Un exemple parmi beaucoup d'autres: la 10-e division blindée constituée de trois régiments de chars et d'un régiment de canons autotractés, au total 2.193 hommes, a été déployée dans un champ près de la ville de Bogoutchar, dans la région de Voronej (Russie centrale). Officiers, officiers subalternes, les membres de leurs familles, les soldats ont été logés sous des tentes ainsi que dans des baraquements métalliques, les matériels étant parqués sur des aires à ciel ouvert. Pendant la construction de la cité - près de trois ans - ces gens ont vécu ainsi dans des conditions interdisant toute vie normale.

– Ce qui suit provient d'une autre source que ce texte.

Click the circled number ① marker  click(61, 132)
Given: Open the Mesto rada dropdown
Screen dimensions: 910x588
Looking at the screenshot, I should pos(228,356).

Pour la 144e division d'infanterie motorisée (3.938 hommes) une entreprise coréenne a construit avec des fonds allemands une remarquable cité militaire de 1.000 logements répartis dans vingt-quatre immeubles de cinq niveaux, avec salle de sport, magasins, hôpital, jardin d'enfants, école et centre de télévision. Cette cité se trouve près de la petite ville d'Elna, dans la région de Smolensk. La grande ville la plus proche, là ou les épouses des militaires pourraient trouver un emploi, se trouve à près de cent kilomètres. Tant que la division était au complet cela ne constituait pas un problème. Mais un beau jour la formation a été réduite d'un quart, ensuite il n'est plus resté qu'un dépôt de matériels de guerre. Les chefs de famille - des hommes jeunes et vigoureux - qui ont été contraints de quitter l'armée suite aux compressions de personnel se sont retrouvés dans des appartements confortables mais sans travail. Pas question de trouver un emploi dans le petit bourg d'Elna qui ne possède pas d'industrie.

Et quand on demande aujourd'hui aux anciens dirigeants du ministère russe de la Défense pourquoi la 144e division avait été déployée à Elna précisément et non pas à proximité de Smolensk, où les gens, quelle qu'ait été la tournure prise par les événements, auraient pu trouver du travail, ils répondent: "Pour le terrain mis à la disposition par les autorités locales celles-ci auraient réclamé cent appartements. A Elna l'armée a réceptionné la totalité des logements".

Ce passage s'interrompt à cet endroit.